Tuesday, March 27, 2012

guaku, guamu


Jika bumi seumpama dataran yang luas nyaris tak terbatas, maka diatas dataran yang luas nyaris tak terbatas itu ada gua-gua. Masing-masing gua punya pemiliknya sendiri-sendiri. Para pemiliknya disebut manusia. Dan gua itu berisikan seluruh perasaannya, berjengkal-jengkal pikirannya, dan setiap rinci memori yang tersimpan baik disengaja maupun tidak. Seberapa dalam gua itu, siapa yang tahu? Tak ada, bahkan oleh si pemilik guanya sekalipun.

Guaku, misalnya. Aku tak pernah tahu seberapa dalam guaku. Karena tiap kali aku menjelajah semakin ke dalam, rasa-rasanya tak pernah kutemukan ujungnya. Ada kalanya di ceruk-ceruk tertentu, cahaya matahari masuk begitu hebat sehingga ceruk itu terlihat indah dan aku jadi senang bukan kepalang karenanya. Namun di lubang-lubang tertentu, aku bahkan tak bisa melihat apa-apa saking gelapnya. Jika kutemukan yang seperti itu, hati ini sedih bukan main. Dan jika ada beberapa tempat yang berantakan, yang menurutku tak sesuai dengan keinginanku, aku jadi marah dan jengkel. Seperti itu lah.

Percaya tidak, aku menyeleksi dengan sungguh-sungguh siapa yang akan kuajak masuk dalam guaku. Kau harus mengerti karena tak semua manusia bisa dipercaya. Teman perempuanku contohnya. Biarpun barangkali statusnya adalah teman dan seluruh dunia mengira ia adalah salah satu yang dapat kupercaya hingga pasti akan kubiarkan ia masuk dalam guaku seenaknya, mereka cuma bisa mengira-ira. Dalam guaku, ia hanya sampai di bagian depan saja. Tak pernah kuijinkan ia masuk lebih dalam lagi. Namun, teman perempuanku ini salah berpersepsi tentang diriku. Ia pikir yang kubilang bagian depan itu sudah seluruh isi guaku. Ia keliru. Itu sebabnya ia selalu berpikir bahwa hidupku ini enak adanya. Hidupku ini nikmat adanya. Hidupku ini hanya diselingi masalah kecil-kecil saja yang tak ada artinya jika dibandingkan dengan ia dan guanya. Itu ia lakukan setelah kuijinkan ia bertamu dalam guaku dan masuk di bagian depan guaku saja. Aku hanya tertawa jika ia mulai mengoceh tentang diriku, seolah-olah ia sudah menjelajah hingga ke ujung-ujung guaku. Padahal paling-paling hanya seperdelapan saja atau bahkan seperduapuluh yang benar dari ocehannya. Tak sudi kubuang-buang energi dan waktuku hanya untuk bilang padanya bahwa ia sesungguhnya tak kenal diriku dan tak seharusnya ia mengarang-ngarang sendiri apa isi guaku. Biar saja. Ocehannya toh tak memberi makan mulutku.

================

- **Tugas a**
Tuliskan kembali bagian bacaan tentang gua mulai dari "guaku, guamu" sampai dengan dan termasuk "pemilik guanya sekalipun.", tanpa mengubah apa pun.
Data berikut sama sekali tidak berkaitan dengan bacaan.

- **Data yang diberikan**
================

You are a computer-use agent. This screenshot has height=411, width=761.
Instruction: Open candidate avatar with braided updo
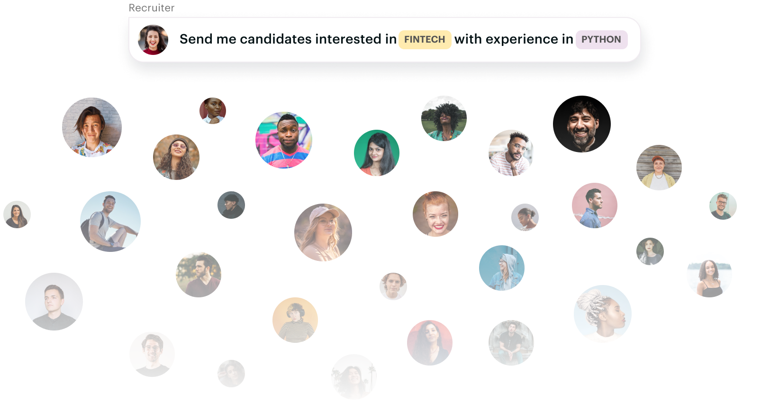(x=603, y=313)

================

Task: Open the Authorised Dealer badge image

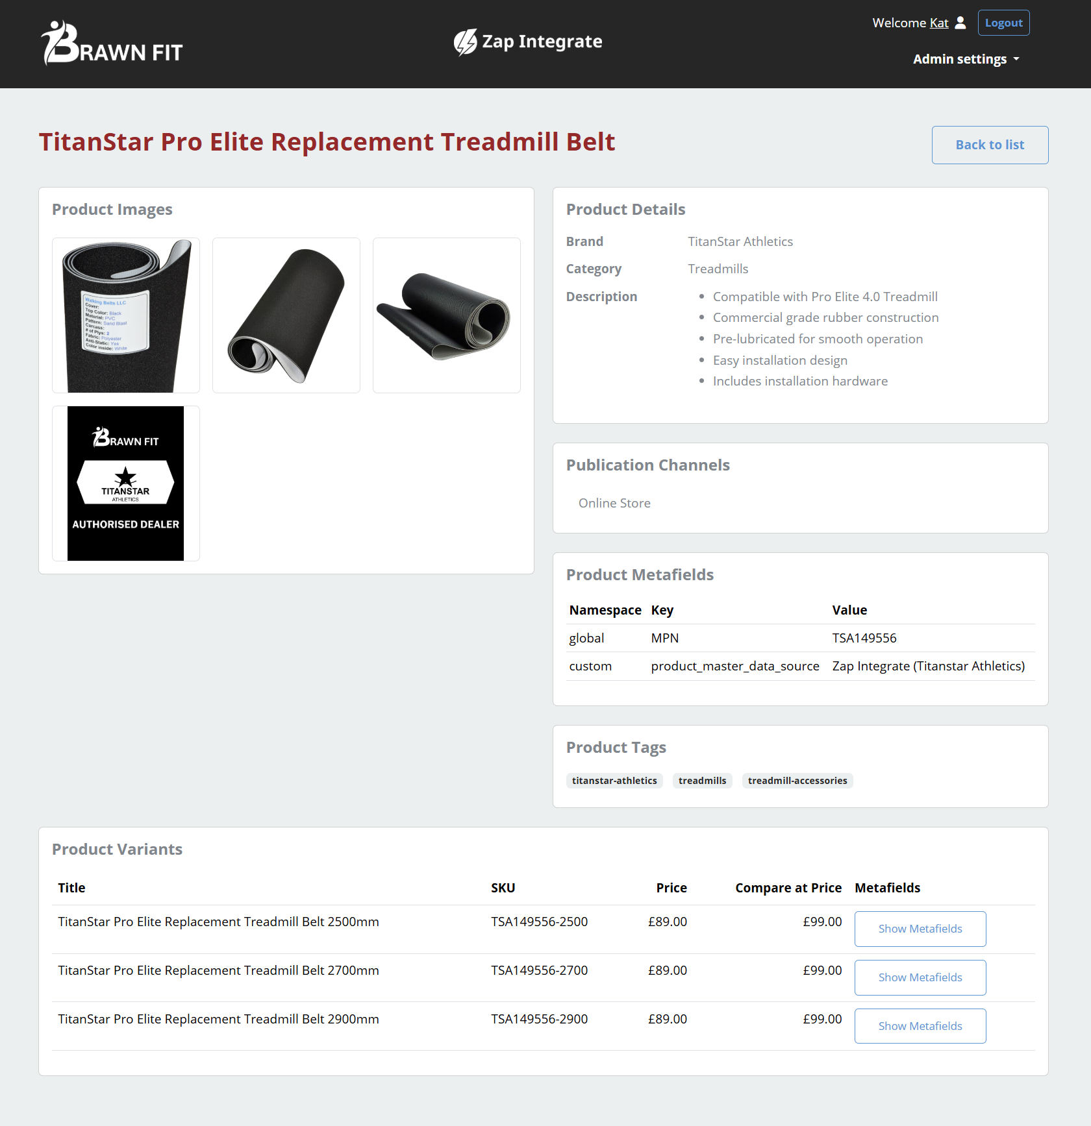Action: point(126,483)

================

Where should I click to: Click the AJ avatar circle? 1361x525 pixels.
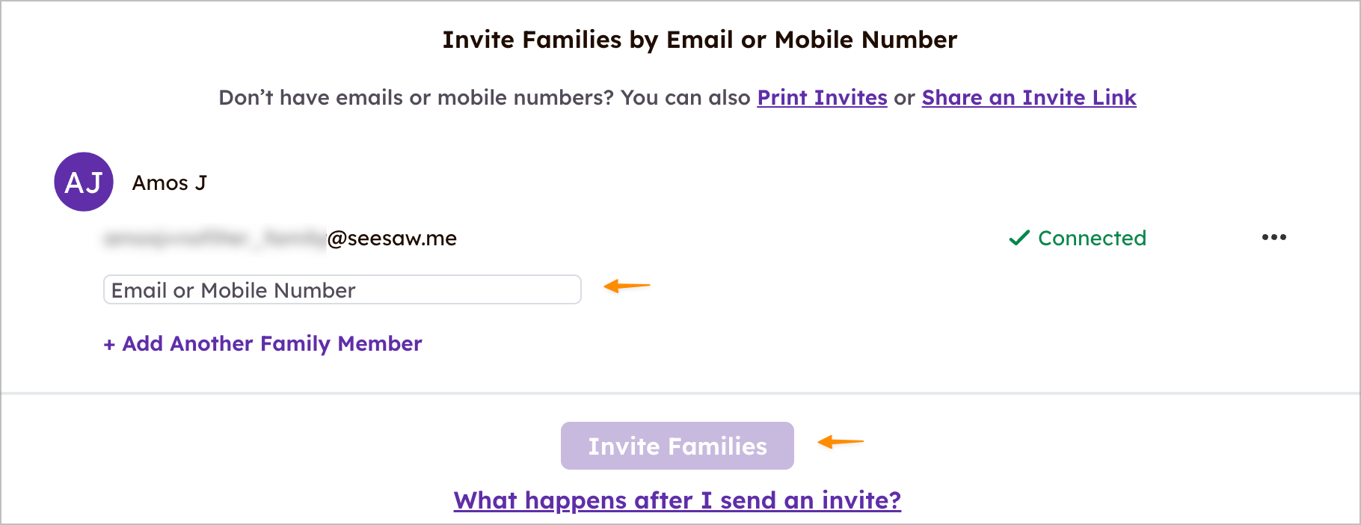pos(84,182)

================

- **Tugas b**
Perbarui baris-baris data mulai dari baris yang memuat "You are a computer-use" sampai dengan dan termasuk baris yang memuat "(x=603, y=313)" dengan mengganti "braided updo" menjadi "curly bob", dan biarkan bagian lain tetap sama. Tulis hanya baris-baris itu, tanpa gambarnya.

- **Jawaban benar a**
guaku, guamu


Jika bumi seumpama dataran yang luas nyaris tak terbatas, maka diatas dataran yang luas nyaris tak terbatas itu ada gua-gua. Masing-masing gua punya pemiliknya sendiri-sendiri. Para pemiliknya disebut manusia. Dan gua itu berisikan seluruh perasaannya, berjengkal-jengkal pikirannya, dan setiap rinci memori yang tersimpan baik disengaja maupun tidak. Seberapa dalam gua itu, siapa yang tahu? Tak ada, bahkan oleh si pemilik guanya sekalipun.

- **Jawaban benar b**
You are a computer-use agent. This screenshot has height=411, width=761.
Instruction: Open candidate avatar with curly bob
(x=603, y=313)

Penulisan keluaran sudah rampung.